3.2. Notes for Red Hat Enterprise Linux and CentOS setups

  • PackageKit can frequently interfere with the installation/update mechanism. Consider disabling or removing PackageKit if installed prior to running the setup process.

  • Only the “targeted” SELinux policy is supported. The targeted policy can be set to disabled, permissive, or enforcing.

  • When performing a bundled install (refer to Using the Bundled Tower Installation Program for more information), Red Hat Enterprise Linux customers must enable the following repositories which are disabled by default:

    • Red Hat Enterprise Linux 7 users must enable the extras repositories.

3.3. Configuration and Installation of Ansible with Red Hat Enterprise Linux and CentOS

The following steps help you configure access to the repository as well as install Ansible on older versions of Tower.

3.3.1. Configure Repository Access

Configure the EPEL repository and any others needed.

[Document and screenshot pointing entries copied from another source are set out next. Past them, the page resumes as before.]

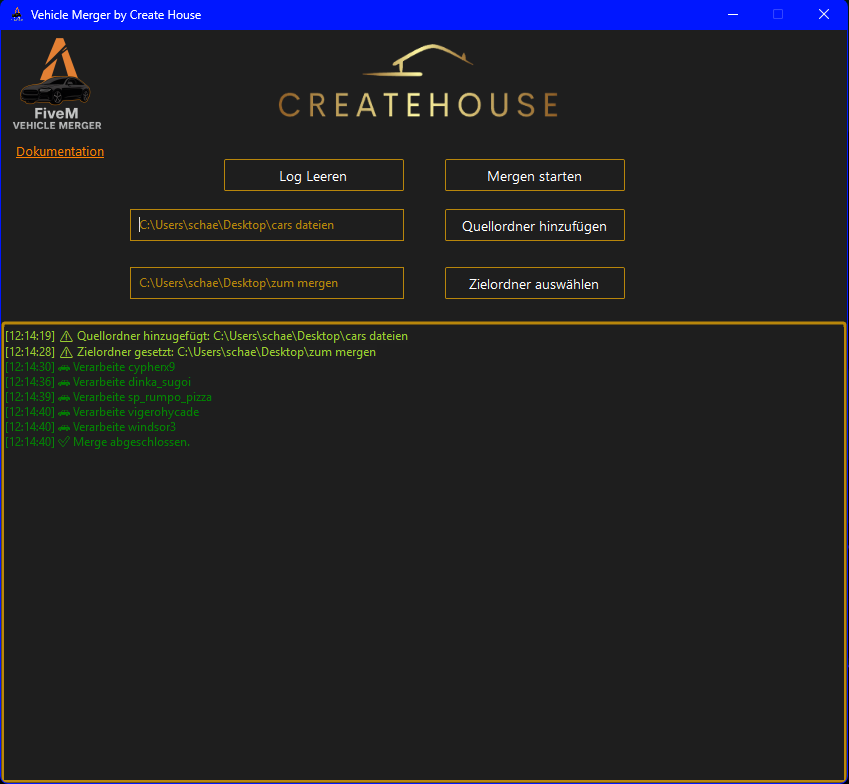Viewport: 849px width, 784px height.
Task: Click the CreateHouse roof logo
Action: point(418,62)
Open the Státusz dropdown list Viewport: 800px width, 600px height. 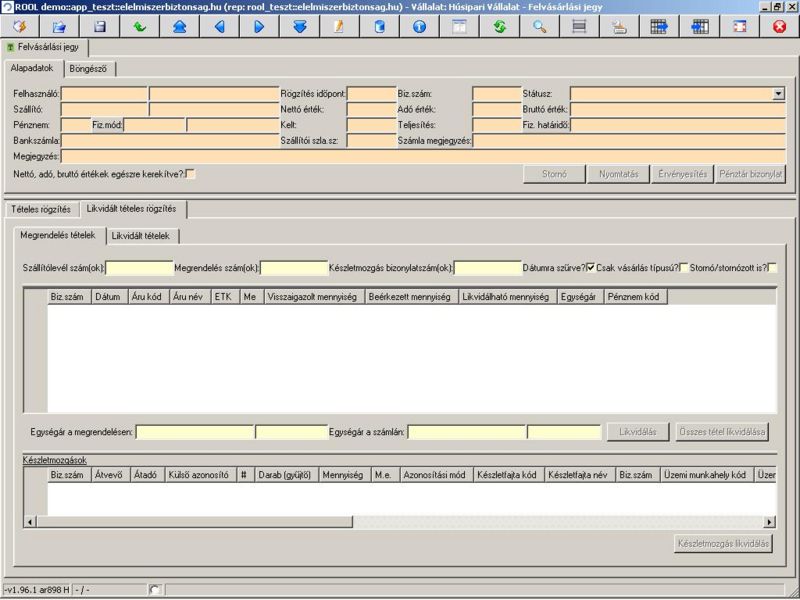(778, 94)
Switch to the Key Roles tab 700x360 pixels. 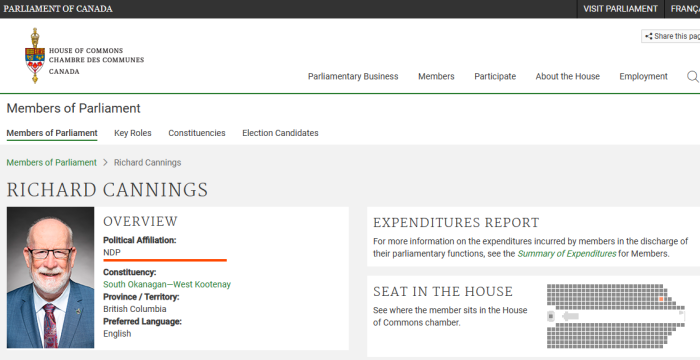pos(133,133)
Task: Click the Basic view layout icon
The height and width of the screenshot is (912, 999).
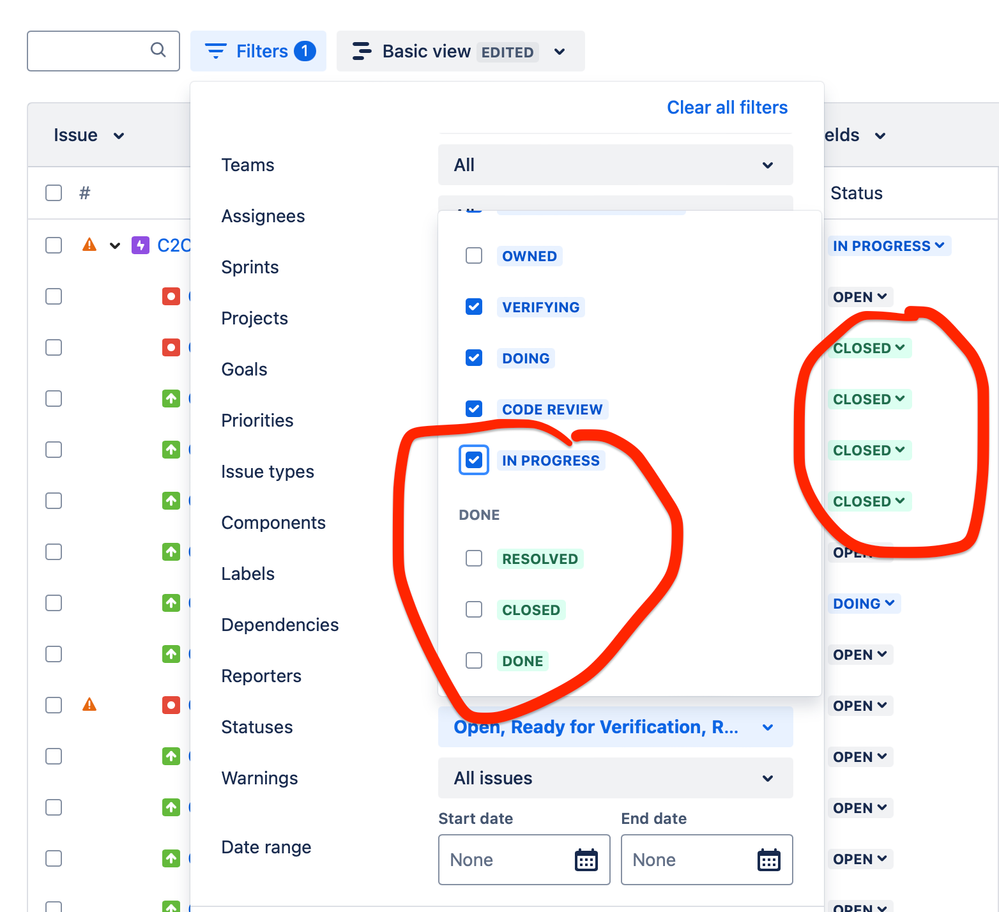Action: click(362, 51)
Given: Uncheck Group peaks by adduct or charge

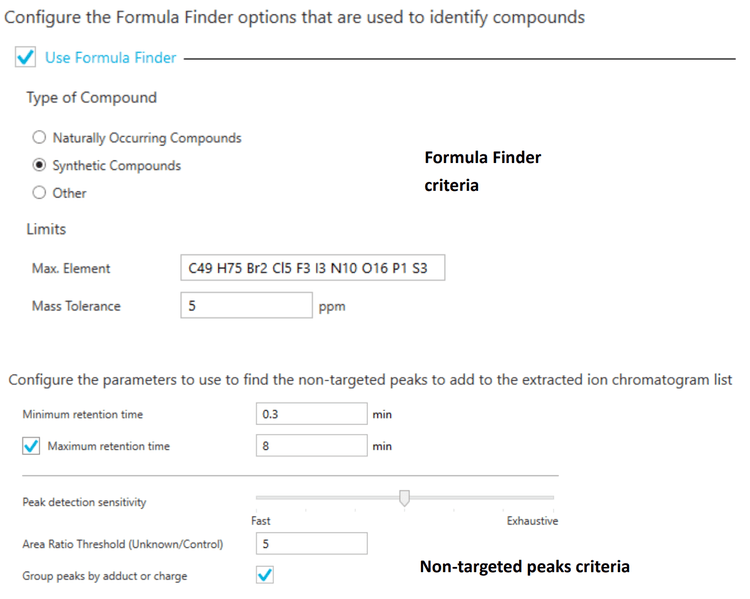Looking at the screenshot, I should coord(265,575).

As the root user, for Red Hat Enterprise Linux 7 and CentOS 7

root@localhost:~$ yum install http://dl.fedoraproject.org/pub/epel/epel-release-latest-7.noarch.rpm

Note

  • You may also need to enable the extras repository specific for your environment:
    • extras on CentOS 7

    • rhel-7-server-extras-rpms on Red Hat Enterprise Linux 7

    • rhui-REGION-rhel-server-extras when running in EC2.

  • When using the official Red Hat Enterprise Linux 7 marketplace AMI, ensure that the latest rh-amazon-rhui-client package that allows enabling the optional repository (named rhui-REGION-rhel-server-optional in EC2) is installed.

3.3.2. Install Ansible

Note

Tower is installed using Ansible playbooks; therefore, Ansible is required to complete the installation of Tower.

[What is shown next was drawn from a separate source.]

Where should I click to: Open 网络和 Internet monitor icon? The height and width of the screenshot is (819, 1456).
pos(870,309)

Beginning with Ansible Tower version 2.3.0, Ansible is installed automatically during the setup process.

If you are using an older version of Tower, prior to version 2.3.0, Ansible can be installed as detailed in the Ansible documentation at: http://docs.ansible.com/intro_installation.html

For convenience, those installation instructions are summarized below.

root@localhost:~$ yum install ansible

3.4. Configuration and Installation of Ansible with Ubuntu

The following steps help you configure access to the repository as well as install Ansible on older versions of Tower.

3.4.1. Configure Repository Access

As the root user, configure Ansible PPA:

root@localhost:~$ apt-get install software-properties-common
root@localhost:~$ apt-add-repository ppa:ansible/ansible

3.4.2. Install Ansible

Note

Tower is installed using Ansible playbooks; therefore, Ansible is required to complete the installation of Tower.

Beginning with Ansible Tower version 2.3.0, Ansible is installed automatically during the setup process.

If you are using an older version of Tower, prior to version 2.3.0, Ansible can be installed as detailed in the Ansible documentation at: http://docs.ansible.com/intro_installation.html

For convenience, those installation instructions are summarized below.

root@localhost:~$ apt-get update
root@localhost:~$ apt-get install ansible

3.5. Configuration and Installation on OpenShift

For OpenShift-based deployments, refer to OpenShift Deployment and Configuration.